## WORK TASK 1
Transcribe the flood safety page word for word, starting at the words "Flood Safety" and stopping after "near flood waters.".
## WORK TASK 2
Recast the paragraph of the flood safety page that opens with "Travel safely." as a short bulleted list, keeping its main facts.

## QUOTED PASSAGE
►

County of Marin Health and Human Services

Flood Safety

Visit the Public Emergency Portal of Marin County to stay up-to-date during flooding events.

Stay connected. Stay informed by signing up for emergency alerts including warnings and evacuation notices. Check in with loved ones and neighbors.

Travel safely. Avoid non-essential travel.  Turn Around Don't Drown®.  The Centers for Disease Control and Prevention report that over half of all flood-related drownings occur when a vehicle is driven into hazardous flood water. The next highest percentage of flood-related deaths is due to walking into or near flood waters.

Be ready for power outages. Take inventory of the items you need that rely on electricity. Keep your devices charged. Plan for batteries and other alternative power sources. Have flashlights for every household member. Prepare for water outages

Resources for Health Care Providers

CDPH. HEALTH & SAFETY CONCERNS AFTER A FLOOD: Information for Medical Providers

CDPH. HEALTH CONCERNS AFTER A FLOOD: Checklist for Patients, Caregivers and Providers

CDPH. HEALTH CONCERNS AFTER A FLOOD: Mental Health Information for Patients, Caregivers and Provide

During a Flood Watch or Warning

  • Plan & Prepare. Gather emergency supplies, including non-perishable food and water. Store at least 1 gallon of water per day for each person and each pet. Store at least a 3-day supply.
  • Listen to your local radio or television station for updates.
  • Have vaccination records handy (or know the year of your last tetanus shot).
  • Bring in outdoor items (lawn furniture, grills, trash cans) or tie them down securely.
  • If it looks like you will need to evacuate, turn off all utilities at the main power switch and close the main gas valve.
  • Leave areas subject to flooding such as low spots, canyons, washes, etc.

Protect yourself and your loved ones from the risks brought by floodwater 

  • Don’t drive in or through flooded areas or standing water. Cars or other vehicles won’t protect you from floodwaters. 
  • Stay out of floodwaters.
  • If you come in contact with floodwater:
    • Prevent infection of open wounds and rashes. Wash the area with soap and clean water as soon as possible. If you don’t have soap or water, use alcohol-based wipes or sanitizer. Take care of wounds and seek medical attention if necessary. Wash clothes contaminated with flood or sewage water in hot water and detergent before reusing them.
  • If you must enter floodwater, wear rubber boots, rubber gloves, and goggles.
  • Protect yourself and your loved ones from diarrheal diseases.
    • Do not drink flood water, or use it to wash dishes, brush teeth, or wash or prepare food. Drink clean, safe water.
    • Wash your hands after contact with floodwater. Also be sure to wash children’s hands with soap and water often and always before meals.
    • Do not allow children to play in floodwater areas. Do not allow children to play with toys that have been contaminated by floodwater and have not been disinfected.
    • Do not bathe in water that may be contaminated with sewage or toxic chemicals. This includes rivers, streams, or lakes that are contaminated by floodwater.
  • Listen for boil water advisories. During a water advisory, use only bottled, boiled, or treated water for drinking, cooking, etc.

◄

## EXTRACTED DATA
►

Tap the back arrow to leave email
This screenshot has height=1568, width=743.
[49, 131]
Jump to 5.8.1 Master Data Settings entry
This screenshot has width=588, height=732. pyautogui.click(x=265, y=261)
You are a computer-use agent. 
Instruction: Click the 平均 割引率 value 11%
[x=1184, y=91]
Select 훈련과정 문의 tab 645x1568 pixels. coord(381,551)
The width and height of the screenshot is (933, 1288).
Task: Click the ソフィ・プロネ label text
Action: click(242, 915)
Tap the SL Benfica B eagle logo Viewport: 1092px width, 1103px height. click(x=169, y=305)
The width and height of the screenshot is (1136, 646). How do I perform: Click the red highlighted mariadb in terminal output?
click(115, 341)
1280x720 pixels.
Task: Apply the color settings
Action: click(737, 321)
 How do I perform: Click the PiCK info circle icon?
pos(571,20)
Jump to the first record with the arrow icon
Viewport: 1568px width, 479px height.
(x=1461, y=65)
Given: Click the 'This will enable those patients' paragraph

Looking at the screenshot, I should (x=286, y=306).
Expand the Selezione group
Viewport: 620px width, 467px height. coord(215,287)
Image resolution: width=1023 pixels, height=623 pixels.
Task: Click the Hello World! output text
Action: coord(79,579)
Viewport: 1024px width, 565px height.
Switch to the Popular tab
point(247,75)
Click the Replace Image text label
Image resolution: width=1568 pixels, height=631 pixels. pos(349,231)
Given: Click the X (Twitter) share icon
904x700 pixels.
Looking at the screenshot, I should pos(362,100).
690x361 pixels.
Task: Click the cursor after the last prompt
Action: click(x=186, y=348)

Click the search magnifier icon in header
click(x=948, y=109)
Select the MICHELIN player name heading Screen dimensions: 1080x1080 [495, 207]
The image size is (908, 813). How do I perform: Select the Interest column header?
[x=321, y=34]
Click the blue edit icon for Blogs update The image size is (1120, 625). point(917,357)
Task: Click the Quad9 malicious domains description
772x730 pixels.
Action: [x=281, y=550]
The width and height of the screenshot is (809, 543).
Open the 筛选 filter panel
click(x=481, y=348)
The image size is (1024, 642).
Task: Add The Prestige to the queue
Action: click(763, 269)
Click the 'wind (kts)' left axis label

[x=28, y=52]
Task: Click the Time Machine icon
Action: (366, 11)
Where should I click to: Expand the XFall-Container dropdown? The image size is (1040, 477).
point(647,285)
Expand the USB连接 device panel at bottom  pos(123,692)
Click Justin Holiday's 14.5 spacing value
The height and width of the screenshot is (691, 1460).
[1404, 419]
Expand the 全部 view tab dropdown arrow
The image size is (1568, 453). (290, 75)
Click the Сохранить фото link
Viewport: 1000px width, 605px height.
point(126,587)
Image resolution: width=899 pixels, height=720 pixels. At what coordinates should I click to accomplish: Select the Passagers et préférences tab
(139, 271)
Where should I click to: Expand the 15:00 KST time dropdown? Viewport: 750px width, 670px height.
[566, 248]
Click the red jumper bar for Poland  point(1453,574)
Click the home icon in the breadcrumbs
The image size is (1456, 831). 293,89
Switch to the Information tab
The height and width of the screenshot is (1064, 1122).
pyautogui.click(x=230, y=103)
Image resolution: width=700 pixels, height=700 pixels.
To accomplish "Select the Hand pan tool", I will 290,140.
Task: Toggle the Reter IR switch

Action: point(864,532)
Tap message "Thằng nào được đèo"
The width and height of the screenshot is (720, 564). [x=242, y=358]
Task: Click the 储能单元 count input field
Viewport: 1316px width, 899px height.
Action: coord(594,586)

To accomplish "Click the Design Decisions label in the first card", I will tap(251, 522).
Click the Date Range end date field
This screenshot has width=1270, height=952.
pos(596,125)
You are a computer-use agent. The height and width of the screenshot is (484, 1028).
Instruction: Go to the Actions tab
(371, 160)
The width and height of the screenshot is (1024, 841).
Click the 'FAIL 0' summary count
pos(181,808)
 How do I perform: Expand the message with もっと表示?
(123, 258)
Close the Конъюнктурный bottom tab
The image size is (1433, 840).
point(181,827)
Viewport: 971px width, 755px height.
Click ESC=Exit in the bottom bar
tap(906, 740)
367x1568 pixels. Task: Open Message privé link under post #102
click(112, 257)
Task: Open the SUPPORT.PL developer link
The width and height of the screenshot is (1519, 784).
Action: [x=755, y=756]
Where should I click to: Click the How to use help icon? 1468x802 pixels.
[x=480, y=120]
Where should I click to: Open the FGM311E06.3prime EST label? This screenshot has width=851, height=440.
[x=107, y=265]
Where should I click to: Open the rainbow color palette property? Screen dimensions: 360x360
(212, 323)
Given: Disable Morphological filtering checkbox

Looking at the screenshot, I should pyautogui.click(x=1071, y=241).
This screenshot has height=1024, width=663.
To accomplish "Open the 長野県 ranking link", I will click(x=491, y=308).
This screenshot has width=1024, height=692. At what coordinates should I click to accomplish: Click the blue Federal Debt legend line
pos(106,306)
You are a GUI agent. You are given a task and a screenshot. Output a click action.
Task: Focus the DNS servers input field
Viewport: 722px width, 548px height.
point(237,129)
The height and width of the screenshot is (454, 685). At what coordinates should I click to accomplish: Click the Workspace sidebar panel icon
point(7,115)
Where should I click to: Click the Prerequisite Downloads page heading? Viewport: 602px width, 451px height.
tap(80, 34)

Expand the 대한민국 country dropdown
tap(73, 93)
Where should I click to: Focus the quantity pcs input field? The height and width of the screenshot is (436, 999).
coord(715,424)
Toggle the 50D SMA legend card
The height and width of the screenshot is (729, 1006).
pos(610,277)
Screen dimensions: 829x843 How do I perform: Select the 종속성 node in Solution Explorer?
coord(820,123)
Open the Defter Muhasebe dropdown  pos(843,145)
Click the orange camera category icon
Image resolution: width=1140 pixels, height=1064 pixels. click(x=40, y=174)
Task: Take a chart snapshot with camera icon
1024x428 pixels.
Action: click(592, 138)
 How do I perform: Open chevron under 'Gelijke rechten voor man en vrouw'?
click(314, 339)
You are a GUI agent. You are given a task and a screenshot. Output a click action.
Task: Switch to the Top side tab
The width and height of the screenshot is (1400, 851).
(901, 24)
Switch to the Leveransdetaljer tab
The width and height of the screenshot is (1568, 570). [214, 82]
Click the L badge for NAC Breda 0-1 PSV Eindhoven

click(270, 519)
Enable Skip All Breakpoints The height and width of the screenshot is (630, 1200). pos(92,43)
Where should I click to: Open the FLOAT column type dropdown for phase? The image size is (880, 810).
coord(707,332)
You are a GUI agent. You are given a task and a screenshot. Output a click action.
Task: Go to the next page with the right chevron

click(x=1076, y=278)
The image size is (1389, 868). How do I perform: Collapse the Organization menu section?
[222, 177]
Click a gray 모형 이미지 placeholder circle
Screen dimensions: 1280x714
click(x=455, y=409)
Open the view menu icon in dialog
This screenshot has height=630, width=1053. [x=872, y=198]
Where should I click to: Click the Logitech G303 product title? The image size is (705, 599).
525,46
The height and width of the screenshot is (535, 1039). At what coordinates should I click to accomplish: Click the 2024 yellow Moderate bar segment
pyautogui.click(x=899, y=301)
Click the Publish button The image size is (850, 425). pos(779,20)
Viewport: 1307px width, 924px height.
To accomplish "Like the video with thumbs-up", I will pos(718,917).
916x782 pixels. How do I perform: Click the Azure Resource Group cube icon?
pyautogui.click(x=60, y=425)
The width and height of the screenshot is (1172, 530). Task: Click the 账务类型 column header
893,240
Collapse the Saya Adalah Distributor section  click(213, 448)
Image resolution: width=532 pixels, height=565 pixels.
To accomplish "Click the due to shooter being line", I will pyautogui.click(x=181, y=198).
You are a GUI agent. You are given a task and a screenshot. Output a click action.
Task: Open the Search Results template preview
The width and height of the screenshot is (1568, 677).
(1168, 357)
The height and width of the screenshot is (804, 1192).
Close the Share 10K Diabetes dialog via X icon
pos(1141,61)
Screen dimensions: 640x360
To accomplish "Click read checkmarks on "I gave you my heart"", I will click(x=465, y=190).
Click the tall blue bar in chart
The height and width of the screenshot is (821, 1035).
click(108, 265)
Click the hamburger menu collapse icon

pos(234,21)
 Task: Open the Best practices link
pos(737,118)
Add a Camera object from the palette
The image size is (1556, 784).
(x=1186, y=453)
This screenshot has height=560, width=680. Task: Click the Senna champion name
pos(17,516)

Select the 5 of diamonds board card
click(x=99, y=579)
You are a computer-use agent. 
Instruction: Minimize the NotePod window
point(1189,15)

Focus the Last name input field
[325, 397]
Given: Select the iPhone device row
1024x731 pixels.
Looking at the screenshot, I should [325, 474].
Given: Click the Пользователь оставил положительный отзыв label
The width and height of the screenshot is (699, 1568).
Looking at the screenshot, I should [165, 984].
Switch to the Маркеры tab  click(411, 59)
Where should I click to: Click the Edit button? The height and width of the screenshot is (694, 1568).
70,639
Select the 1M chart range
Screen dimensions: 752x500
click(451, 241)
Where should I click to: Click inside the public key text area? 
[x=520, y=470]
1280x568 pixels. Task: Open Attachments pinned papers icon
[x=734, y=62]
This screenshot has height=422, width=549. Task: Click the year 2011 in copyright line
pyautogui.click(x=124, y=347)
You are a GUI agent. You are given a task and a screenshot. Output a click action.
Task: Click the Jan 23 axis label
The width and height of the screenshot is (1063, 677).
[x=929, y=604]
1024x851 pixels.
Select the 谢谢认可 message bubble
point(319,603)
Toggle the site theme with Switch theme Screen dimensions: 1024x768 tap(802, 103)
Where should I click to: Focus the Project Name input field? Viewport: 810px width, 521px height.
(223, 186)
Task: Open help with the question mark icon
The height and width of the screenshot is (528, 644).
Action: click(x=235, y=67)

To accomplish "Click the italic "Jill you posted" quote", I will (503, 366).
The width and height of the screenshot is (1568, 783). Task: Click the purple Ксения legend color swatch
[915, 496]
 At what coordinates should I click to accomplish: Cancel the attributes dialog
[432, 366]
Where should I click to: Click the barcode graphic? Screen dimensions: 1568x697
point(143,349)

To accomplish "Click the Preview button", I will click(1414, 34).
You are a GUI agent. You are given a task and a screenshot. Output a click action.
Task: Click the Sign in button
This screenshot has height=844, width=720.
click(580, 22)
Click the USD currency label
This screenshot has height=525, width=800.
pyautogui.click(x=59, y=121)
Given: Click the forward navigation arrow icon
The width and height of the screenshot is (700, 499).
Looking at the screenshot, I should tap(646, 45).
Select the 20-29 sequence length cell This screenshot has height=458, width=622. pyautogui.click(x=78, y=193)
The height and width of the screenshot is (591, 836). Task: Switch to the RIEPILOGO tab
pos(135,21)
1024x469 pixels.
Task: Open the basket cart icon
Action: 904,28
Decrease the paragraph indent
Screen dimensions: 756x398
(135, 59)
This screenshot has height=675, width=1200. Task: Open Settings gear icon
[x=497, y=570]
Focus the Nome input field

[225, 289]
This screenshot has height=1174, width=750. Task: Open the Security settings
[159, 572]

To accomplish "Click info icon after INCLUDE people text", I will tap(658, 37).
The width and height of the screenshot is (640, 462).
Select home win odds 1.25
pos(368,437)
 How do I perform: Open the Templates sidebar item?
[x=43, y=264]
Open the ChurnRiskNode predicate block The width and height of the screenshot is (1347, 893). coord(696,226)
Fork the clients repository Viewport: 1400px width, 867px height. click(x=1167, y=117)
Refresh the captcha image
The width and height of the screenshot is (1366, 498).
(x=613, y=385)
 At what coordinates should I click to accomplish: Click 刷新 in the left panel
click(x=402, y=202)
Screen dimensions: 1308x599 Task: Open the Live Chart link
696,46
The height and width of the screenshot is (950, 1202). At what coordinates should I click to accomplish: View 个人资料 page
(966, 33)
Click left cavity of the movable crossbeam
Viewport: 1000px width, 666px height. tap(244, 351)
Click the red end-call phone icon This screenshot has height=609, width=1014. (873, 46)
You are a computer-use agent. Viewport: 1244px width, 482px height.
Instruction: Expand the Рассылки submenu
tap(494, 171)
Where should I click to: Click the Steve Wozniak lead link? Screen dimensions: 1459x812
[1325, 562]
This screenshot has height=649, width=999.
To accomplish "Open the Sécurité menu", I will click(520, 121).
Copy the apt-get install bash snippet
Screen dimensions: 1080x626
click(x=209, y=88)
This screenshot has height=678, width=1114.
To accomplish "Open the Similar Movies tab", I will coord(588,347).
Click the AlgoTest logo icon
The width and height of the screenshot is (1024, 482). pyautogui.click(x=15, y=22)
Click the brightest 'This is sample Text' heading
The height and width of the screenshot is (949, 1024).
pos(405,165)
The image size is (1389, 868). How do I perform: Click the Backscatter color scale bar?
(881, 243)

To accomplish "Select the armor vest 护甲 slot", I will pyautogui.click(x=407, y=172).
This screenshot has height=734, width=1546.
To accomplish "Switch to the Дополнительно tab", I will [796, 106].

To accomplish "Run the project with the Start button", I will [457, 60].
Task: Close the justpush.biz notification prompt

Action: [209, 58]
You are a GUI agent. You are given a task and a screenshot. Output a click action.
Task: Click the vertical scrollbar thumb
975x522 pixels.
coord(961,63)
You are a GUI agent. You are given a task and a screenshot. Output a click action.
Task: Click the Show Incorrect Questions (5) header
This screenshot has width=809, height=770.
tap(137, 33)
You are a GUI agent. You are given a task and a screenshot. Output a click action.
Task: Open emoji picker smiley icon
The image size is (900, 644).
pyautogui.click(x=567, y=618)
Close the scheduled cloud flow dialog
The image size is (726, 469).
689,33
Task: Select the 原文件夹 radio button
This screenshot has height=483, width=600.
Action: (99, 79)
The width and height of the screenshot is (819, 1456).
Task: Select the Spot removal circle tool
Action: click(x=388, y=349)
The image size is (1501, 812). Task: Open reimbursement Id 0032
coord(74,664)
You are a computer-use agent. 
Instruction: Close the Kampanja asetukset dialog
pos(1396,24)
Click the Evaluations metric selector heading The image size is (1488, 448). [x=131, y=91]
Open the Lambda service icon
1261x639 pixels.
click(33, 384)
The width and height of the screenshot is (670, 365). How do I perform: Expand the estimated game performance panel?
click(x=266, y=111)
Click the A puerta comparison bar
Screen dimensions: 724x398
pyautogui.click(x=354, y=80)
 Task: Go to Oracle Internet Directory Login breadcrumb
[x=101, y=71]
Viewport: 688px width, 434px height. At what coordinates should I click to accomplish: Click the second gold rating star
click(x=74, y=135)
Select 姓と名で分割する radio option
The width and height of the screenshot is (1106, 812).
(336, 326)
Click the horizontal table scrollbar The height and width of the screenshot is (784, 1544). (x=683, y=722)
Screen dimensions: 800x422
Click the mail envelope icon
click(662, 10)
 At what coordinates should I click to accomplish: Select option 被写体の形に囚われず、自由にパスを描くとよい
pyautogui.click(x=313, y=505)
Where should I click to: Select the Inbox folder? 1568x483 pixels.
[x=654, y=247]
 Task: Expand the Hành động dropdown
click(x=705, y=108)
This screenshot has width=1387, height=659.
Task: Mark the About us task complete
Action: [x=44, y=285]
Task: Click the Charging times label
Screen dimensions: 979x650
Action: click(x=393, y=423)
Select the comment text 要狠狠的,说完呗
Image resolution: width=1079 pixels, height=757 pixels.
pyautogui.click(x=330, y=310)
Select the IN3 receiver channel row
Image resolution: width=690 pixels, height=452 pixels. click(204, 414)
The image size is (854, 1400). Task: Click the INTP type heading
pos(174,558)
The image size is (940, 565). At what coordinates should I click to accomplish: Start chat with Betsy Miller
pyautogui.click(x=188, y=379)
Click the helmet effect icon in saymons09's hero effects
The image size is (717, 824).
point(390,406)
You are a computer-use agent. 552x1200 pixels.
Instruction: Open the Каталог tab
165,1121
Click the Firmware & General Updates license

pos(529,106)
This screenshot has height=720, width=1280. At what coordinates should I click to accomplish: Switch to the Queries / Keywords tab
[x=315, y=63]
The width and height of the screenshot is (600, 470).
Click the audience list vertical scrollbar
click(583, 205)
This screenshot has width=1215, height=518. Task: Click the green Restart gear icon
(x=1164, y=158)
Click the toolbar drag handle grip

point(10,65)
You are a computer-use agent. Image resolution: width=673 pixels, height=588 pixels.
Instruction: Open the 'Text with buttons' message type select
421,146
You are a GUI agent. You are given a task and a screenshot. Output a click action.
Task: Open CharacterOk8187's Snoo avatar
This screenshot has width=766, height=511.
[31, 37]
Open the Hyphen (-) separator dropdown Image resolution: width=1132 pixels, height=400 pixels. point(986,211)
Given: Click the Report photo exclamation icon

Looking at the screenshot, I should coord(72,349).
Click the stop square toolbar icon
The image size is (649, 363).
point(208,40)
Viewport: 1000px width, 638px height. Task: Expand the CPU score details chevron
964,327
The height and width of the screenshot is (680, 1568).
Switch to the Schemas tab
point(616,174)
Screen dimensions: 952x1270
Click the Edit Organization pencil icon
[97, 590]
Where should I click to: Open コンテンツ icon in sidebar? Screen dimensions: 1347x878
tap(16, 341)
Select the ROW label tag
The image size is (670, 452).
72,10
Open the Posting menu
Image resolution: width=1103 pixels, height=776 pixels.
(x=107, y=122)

◄

## WRITTEN REPLY 1
Flood Safety

Visit the Public Emergency Portal of Marin County to stay up-to-date during flooding events.

Stay connected. Stay informed by signing up for emergency alerts including warnings and evacuation notices. Check in with loved ones and neighbors.

Travel safely. Avoid non-essential travel.  Turn Around Don't Drown®.  The Centers for Disease Control and Prevention report that over half of all flood-related drownings occur when a vehicle is driven into hazardous flood water. The next highest percentage of flood-related deaths is due to walking into or near flood waters.

## WRITTEN REPLY 2
- Avoid non-essential travel.
- Turn Around Don't Drown®.
- According to the Centers for Disease Control and Prevention, more than half of flood-related drownings occur when a vehicle is driven into hazardous flood water.
- Walking into or near flood waters accounts for the next highest percentage of flood-related deaths.